| 本文 |
月島地区をテーマに書くブログ最終回です。約100年前の東京のウォータフロント"月島地区"に海水浴場がありました。明治期に海水浴流行のきっかけをつくったのは、陸軍軍医総監の松本順(良順)で、医療とレクリエーションをかねて海水浴を奨励しました。
明治24年(1891年)大森海水浴場が、明治35年(1902年)には穴守海水浴場が、明治42年(1909年)には羽田海水浴場が開設されました。砂風呂などが人気を取り、大いに賑わったといわれます。大正時代に入ると「海水浴場」が都心を越えて月島・深川地区に波及し、大正2年(1913年)に完了した三号地の埋立(勝どき5~6丁目)と共に開設された月島海水浴場には、料理屋や宿泊施設・海の家が整備され大いに繁栄しました。下の地図では(三号地)の左側(西側)に海水浴場が見られます。

| データ一覧 |
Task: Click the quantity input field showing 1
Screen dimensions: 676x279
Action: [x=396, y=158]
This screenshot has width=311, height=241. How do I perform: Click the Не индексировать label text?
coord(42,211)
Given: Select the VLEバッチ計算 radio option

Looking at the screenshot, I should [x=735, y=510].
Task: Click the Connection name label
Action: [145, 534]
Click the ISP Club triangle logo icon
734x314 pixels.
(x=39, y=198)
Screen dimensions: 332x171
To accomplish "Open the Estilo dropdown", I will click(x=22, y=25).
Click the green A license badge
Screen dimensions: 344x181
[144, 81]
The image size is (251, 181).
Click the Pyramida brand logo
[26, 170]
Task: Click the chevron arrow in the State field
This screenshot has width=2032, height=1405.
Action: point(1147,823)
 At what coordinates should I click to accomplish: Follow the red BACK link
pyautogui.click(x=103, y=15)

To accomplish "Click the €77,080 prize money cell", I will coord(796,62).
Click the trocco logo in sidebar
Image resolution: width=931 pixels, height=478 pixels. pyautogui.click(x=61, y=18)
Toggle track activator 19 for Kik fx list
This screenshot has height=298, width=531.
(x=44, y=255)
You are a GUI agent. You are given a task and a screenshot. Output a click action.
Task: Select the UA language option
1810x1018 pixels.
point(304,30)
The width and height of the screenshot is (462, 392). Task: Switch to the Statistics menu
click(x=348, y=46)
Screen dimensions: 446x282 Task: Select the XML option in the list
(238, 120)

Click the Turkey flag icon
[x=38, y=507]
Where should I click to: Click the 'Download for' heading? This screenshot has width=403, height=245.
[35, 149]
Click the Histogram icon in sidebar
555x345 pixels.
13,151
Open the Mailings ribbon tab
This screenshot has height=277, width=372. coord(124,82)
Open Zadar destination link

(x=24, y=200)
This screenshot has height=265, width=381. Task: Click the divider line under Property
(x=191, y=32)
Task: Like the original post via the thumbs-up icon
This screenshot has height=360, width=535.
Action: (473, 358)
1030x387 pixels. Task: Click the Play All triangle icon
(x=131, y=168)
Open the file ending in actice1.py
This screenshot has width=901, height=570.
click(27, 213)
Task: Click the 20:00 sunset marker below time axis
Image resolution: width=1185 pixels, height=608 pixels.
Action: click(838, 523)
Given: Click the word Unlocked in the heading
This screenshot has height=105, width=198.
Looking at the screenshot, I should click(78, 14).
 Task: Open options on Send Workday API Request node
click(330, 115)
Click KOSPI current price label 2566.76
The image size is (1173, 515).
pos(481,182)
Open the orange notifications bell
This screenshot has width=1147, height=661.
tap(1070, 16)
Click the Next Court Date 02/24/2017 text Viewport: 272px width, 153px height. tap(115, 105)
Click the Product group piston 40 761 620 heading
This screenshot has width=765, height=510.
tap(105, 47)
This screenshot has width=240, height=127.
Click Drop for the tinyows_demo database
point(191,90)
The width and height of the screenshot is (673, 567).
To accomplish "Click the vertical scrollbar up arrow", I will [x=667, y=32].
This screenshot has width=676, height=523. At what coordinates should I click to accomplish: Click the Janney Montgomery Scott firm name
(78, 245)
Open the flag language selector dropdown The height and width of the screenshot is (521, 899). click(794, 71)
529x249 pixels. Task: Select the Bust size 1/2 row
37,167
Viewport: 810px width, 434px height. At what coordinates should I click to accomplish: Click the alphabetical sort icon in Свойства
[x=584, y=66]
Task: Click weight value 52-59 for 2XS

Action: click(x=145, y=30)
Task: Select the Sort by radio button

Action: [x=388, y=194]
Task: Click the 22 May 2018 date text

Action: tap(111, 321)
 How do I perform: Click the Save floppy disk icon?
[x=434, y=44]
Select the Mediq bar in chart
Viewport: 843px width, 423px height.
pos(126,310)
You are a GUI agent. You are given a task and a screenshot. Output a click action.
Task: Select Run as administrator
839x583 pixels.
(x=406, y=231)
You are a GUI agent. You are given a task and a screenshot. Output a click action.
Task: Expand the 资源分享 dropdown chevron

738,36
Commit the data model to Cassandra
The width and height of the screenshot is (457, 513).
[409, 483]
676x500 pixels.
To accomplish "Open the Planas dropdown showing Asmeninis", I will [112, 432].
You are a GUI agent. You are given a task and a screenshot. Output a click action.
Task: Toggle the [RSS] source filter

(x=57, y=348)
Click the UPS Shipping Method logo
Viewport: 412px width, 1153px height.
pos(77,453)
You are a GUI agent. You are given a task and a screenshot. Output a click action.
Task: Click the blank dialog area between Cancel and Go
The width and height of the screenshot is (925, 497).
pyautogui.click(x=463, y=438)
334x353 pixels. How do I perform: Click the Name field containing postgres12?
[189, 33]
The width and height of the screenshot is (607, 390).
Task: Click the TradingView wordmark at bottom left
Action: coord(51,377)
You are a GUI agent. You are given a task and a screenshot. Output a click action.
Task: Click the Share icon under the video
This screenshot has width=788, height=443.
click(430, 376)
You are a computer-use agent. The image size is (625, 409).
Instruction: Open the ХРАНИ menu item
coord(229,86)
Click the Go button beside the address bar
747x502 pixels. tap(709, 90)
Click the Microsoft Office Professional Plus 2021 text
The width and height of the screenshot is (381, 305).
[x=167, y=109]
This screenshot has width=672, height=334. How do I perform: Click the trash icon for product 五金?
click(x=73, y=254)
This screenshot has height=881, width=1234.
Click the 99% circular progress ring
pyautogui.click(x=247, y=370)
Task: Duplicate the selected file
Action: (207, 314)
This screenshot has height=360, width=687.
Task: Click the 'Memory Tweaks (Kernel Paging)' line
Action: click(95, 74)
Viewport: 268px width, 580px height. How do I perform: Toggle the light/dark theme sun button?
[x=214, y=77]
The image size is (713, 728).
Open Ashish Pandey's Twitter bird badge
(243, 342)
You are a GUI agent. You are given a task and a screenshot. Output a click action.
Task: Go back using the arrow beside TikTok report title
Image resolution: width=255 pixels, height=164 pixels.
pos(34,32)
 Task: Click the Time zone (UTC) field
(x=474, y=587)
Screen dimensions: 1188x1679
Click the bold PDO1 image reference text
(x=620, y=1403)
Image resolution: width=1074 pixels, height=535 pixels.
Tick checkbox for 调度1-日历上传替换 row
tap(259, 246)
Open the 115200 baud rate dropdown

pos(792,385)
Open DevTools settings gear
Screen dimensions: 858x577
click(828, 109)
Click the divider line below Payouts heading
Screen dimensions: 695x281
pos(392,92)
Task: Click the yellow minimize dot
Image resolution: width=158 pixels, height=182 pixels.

| やること |
本文の「月島地区をテーマに書くブログ」から「側)に海水浴場が見られます。」までを、一字一句変えずに書き写してください。

| 解答例 |
月島地区をテーマに書くブログ最終回です。約100年前の東京のウォータフロント"月島地区"に海水浴場がありました。明治期に海水浴流行のきっかけをつくったのは、陸軍軍医総監の松本順(良順)で、医療とレクリエーションをかねて海水浴を奨励しました。
明治24年(1891年)大森海水浴場が、明治35年(1902年)には穴守海水浴場が、明治42年(1909年)には羽田海水浴場が開設されました。砂風呂などが人気を取り、大いに賑わったといわれます。大正時代に入ると「海水浴場」が都心を越えて月島・深川地区に波及し、大正2年(1913年)に完了した三号地の埋立(勝どき5~6丁目)と共に開設された月島海水浴場には、料理屋や宿泊施設・海の家が整備され大いに繁栄しました。下の地図では(三号地)の左側(西側)に海水浴場が見られます。